Methods of Vilification: Cam Perceptions of the Enemy or “Masuh” in Historical Perspective – a seminar by Mohamed Effendy Bin Abdul Hamid (Wed, 18 August 2010)

Speaker: Mohamed Effendy Bin Abdul Hamid (PhD Candidate, University of Hawaii at Manoa)
Date: Wednesday, 18 August 2010
Time: 3:30pm – 5:30pm
Venue: AS3, Level 6, SEAS Seminar Room (06-20)

Synopsis
According to the Vietnamese chronicle, Dai Viet Su Ky Toan Thu, on March 22, 1471 A.D, King Lê Thánh Tông entered the Cam capital Cha-ban (Vijaya) which collapsed after a four-day siege. More than 30,000 Cams were captured, including King Tra Toan and his family members, and over 40,000 Cam soldiers were killed. Sporadic and ineffectual resistance was conducted by the Cam even after 1471 A.D (recorded in primary Cam and Vietnamese sources) until the 19th century when the last Cam king was executed by Emperor Minh Mang.

“Masuh” or enemy is one of the terms often used by the Cam in their manuscripts to describe the “Yun” (Vietnamese) Vietnamese. However there are other terms that are used to describe the Vietnamese such “Patao Jek”, “Anak Yun” and “baol jek”. In light of the tumultuous history of the Cam with the Vietnamese, my presentation attempts to understand the Cam perspective of the Vietnamese contained in the Cam manuscripts. How were the Vietnamese portrayed in such manuscripts? Why were they portrayed as such? When did such perceptions develop and what are the processes involved in the developments of such portrayals? What are the issues surrounding such portrayals of the Vietnamese?

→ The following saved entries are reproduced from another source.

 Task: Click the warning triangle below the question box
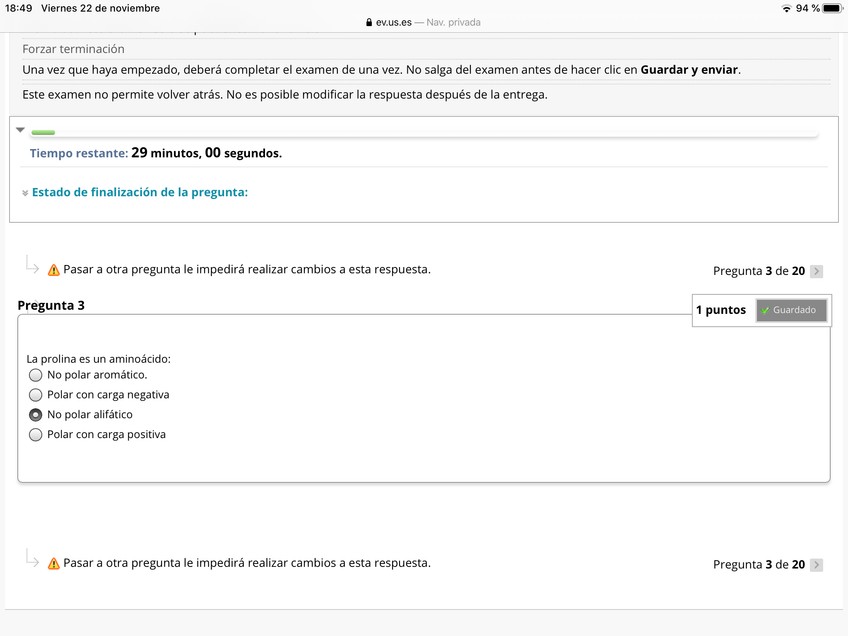coord(54,563)
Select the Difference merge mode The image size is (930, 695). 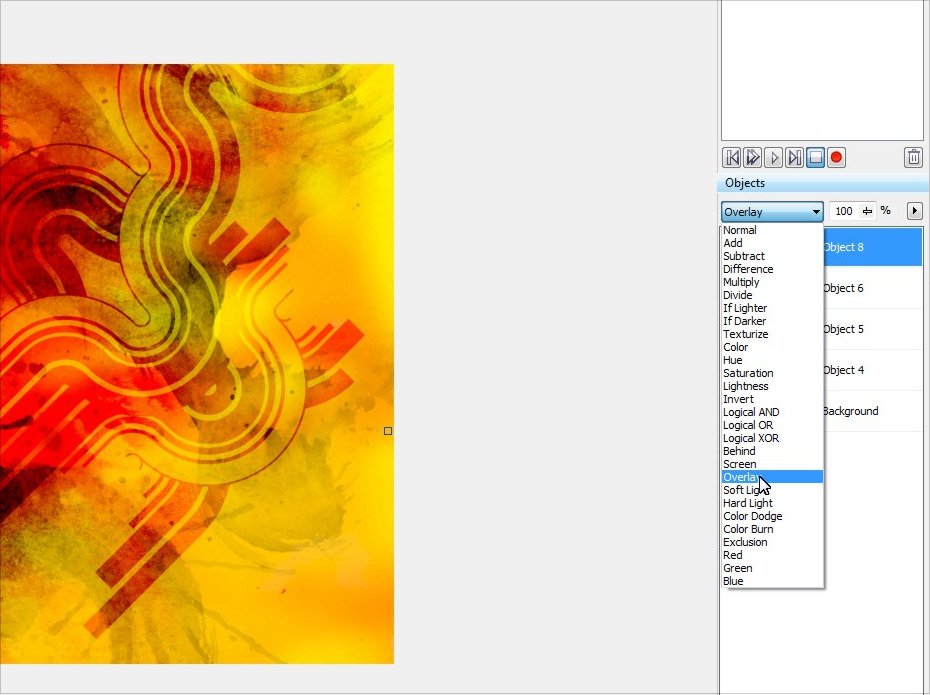tap(748, 269)
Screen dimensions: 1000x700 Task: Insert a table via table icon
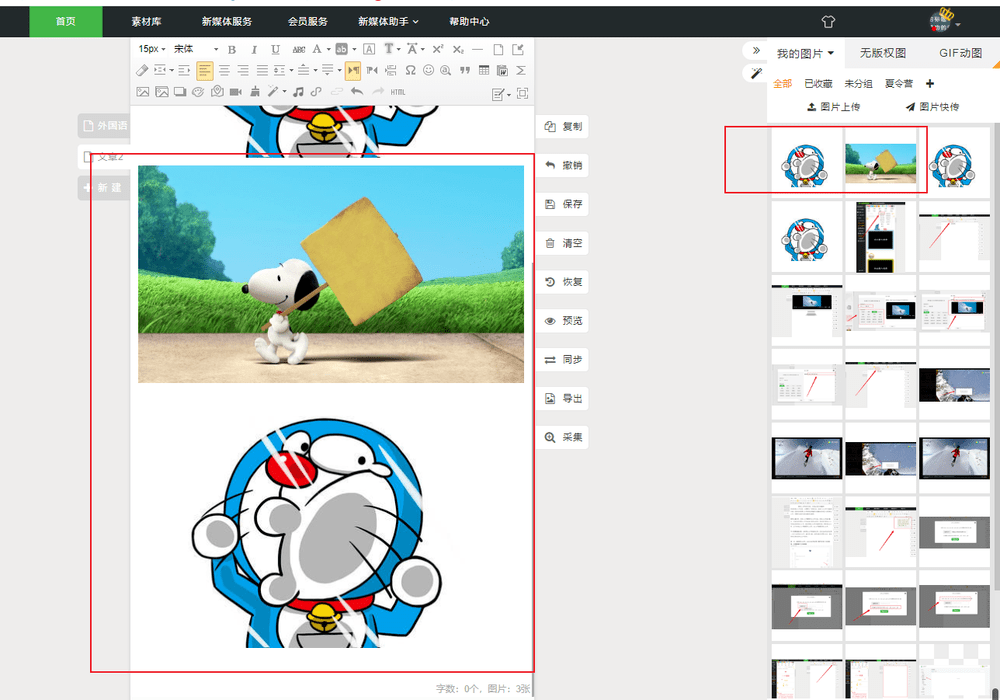pos(484,70)
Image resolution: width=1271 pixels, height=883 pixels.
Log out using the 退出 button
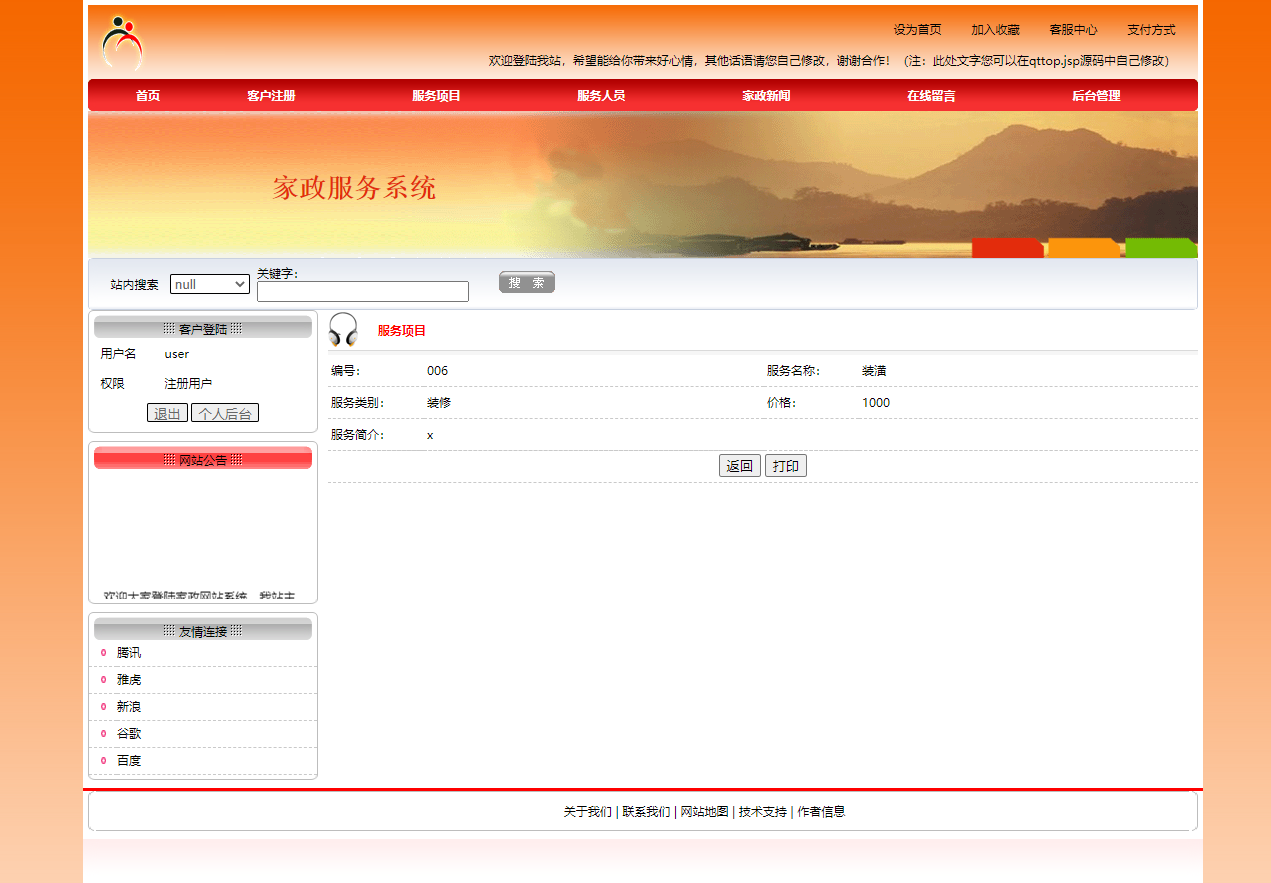point(166,412)
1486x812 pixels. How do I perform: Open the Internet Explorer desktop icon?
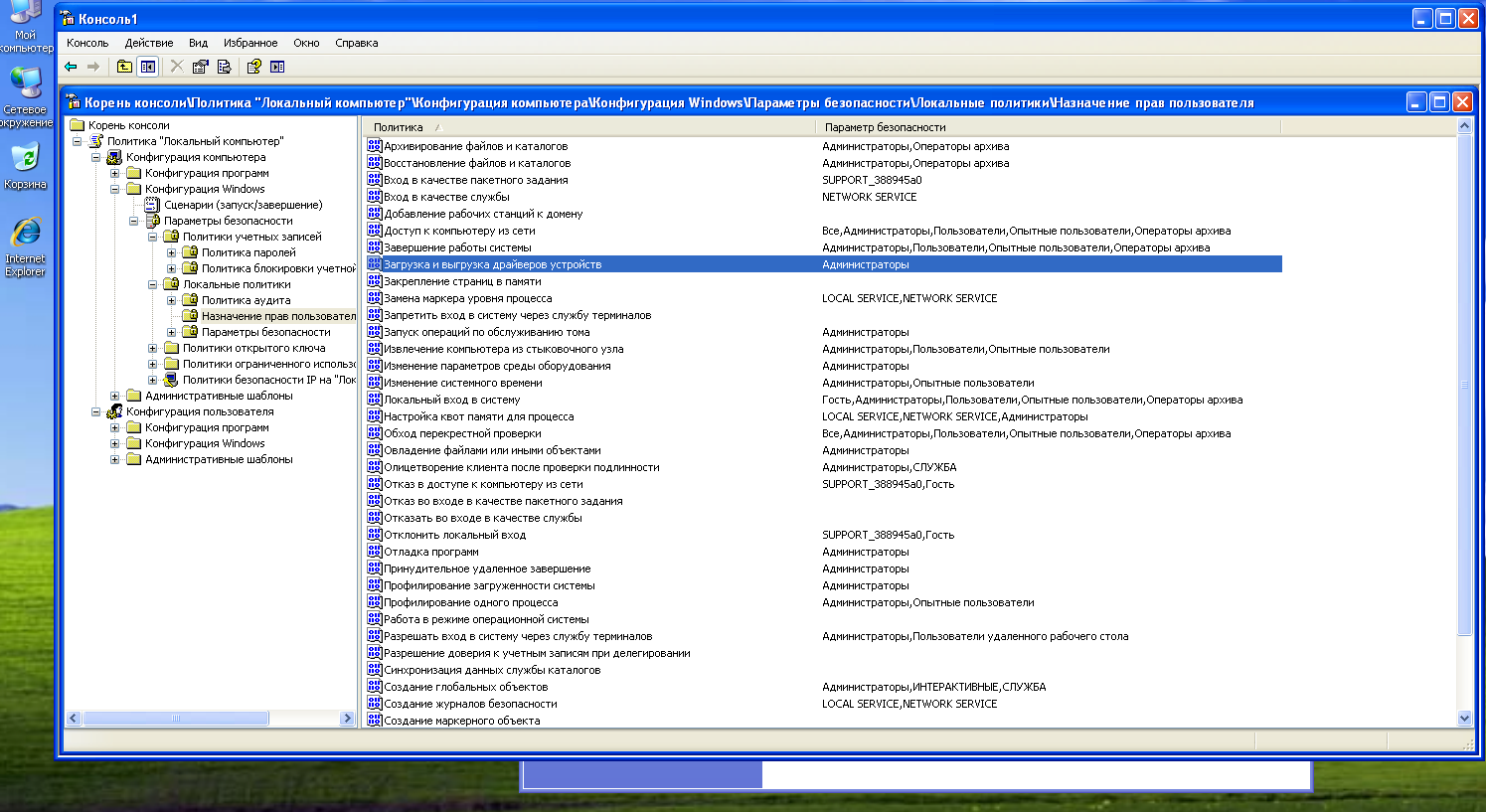point(25,244)
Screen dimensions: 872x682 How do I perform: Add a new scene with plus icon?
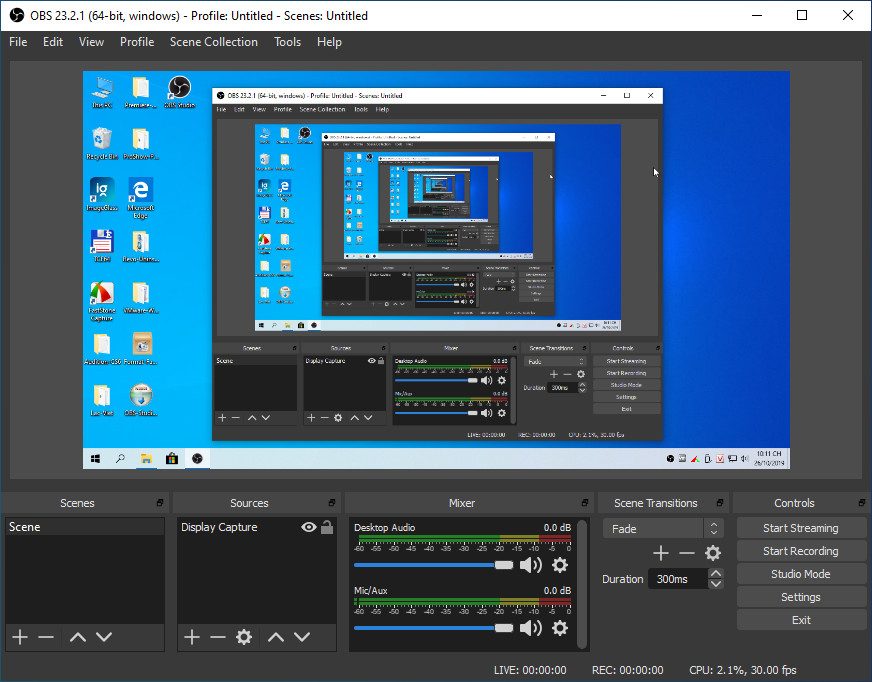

How the Cam have historically perceived the Vietnamese has not been adequately understood. In this presentation, Mr Mohamed Effendy highlights the existence and reading of several Cam manuscripts that he is currently analyzing for his PhD dissertation and discusses how the manuscripts shed more light to this grey area of Cam history.

About the speaker
Mohamed Effendy Bin Abdul Hamid is a PhD Candidate of the History Department, University of Hawaii at Manoa. He attained a Master’s degree in 2007 from the Southeast Asian Studies Program, National University of Singapore. He is a winner of several awards and prizes, including the Daniel Kwok Prize for Best Teaching Assistant Award (History Department, University of Hawaii), the Daniel W.Y. Kwok Endowed Fund in History, John F. Kennedy Memorial Fellowship in History, and the Moscotti Fellowship (University of Hawaii at Manoa).